During exposure therapy, the individual is taught relaxation techniques that reduce anxiety in fearful situations.  Learning the relaxation techniques aids in overcoming the avoidant behaviors brought on by the fear.  As the individual is exposed to their situational fear, anxiety symptoms rise, the relaxation techniques help reduce the anxiety to an acceptable level decreasing the desire to avoid the situation.  Facing the situation allows the individual to experience the situation and accept their beliefs were false and their fear is developed from the false beliefs.

APD individuals tend to have poor social skills because they fear negative reactions of others.  The aim is to reduce shyness, promote eye contact, use positive nonverbal cues, become more assertive, and improve listening skills.  Creating these behavioral changes, invites positive reactions from others in a social setting which increases self-confidence, reduces anxiety, and promotes feelings of acceptance.

Studies show that combining exposure therapy with social skills training showed that improvements in social reticence and a reduction in anxiety lasted for over three months after a ten week treatment.  Researchers believe that increasing treatment time frame has the potential of increasing the result or the individual permanently overcoming the fear and social anxiety.  Achieving these positive behavioral changes could produce a more positive outlook on life for the individual.  The avoidant behaviors would be decreased and the individual would find acceptance in what would previously torment them.  They would begin to enjoy a social life rather than avoid one.  When the individual displays a positive outlook, others around them tend to do the same enhancing their lifestyle.
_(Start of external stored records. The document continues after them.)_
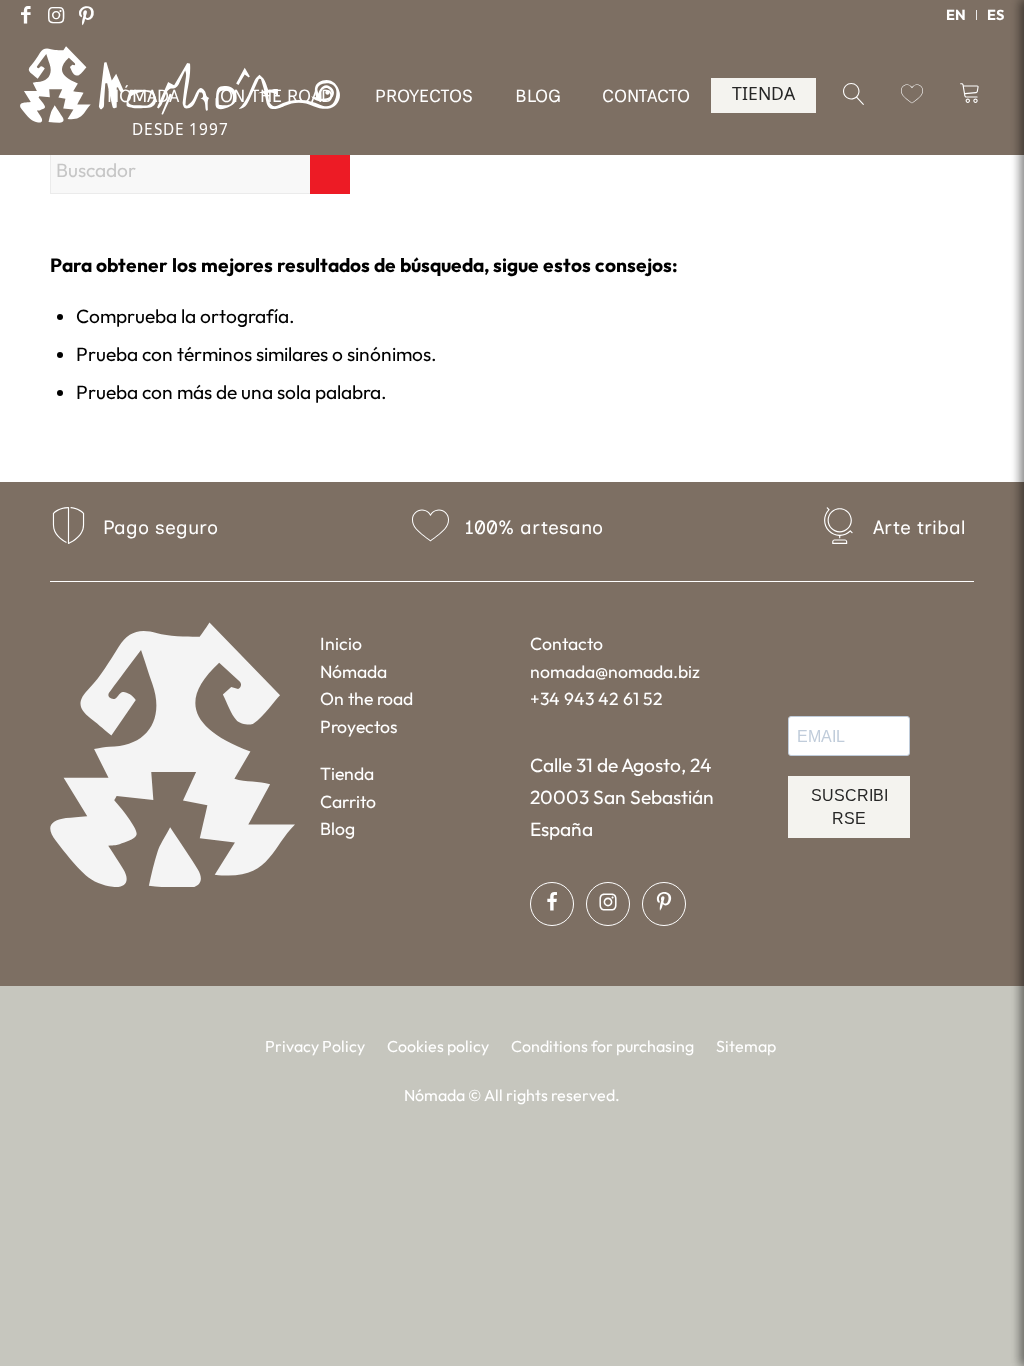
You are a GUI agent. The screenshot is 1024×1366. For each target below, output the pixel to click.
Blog (337, 828)
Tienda (347, 773)
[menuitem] (956, 15)
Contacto (566, 643)
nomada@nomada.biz (615, 671)
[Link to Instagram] (56, 15)
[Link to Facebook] (26, 15)
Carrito (348, 801)
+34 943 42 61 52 (596, 698)
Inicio (341, 643)
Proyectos (359, 726)
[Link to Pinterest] (86, 15)
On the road (366, 698)
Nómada (353, 671)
Sanislow, C. A., Bartolini, E., & Zoloth. (2012). Avoidant Personality Disorder. In V. S. Ramachandran (Ed.), Encyclopedia of Human Behavior, 2nd Ed. (pp. 257-266) Academic Press: San Diego.  Retrieved from:  http://wesscholar.wesleyan.edu/cgi/viewcontent.cgi?article=1111&context=div2facpubs

All treatments of mental disorders should be ethical, or not harmful to the patient. Because the patient is exposed to a situation that causes great fear, mental anguish, and physical incapacities due to a phobia, exposing the individual sets them up to experience unnecessary discomfort.  PTSD exposure therapy ranks above the most aversive treatment, yet the drop out rates of exposure therapy are lower then other therapies.  Those suffering from APD, sometimes claim that the exposure is much worse than living with the fear, however, exposure therapy tends to claim patients through the entire course of therapy more often than not.  During the exposure, the symptoms worsen causing a stronger fear within the individual that may not decrease through further treatment.  Additionally, if exposure therapy is not administered properly, there is a possibility of adverse reations to the treatment.  For instance, symptoms may worsen or new fears develop.  It is unethical and treatment outcome may be hindered.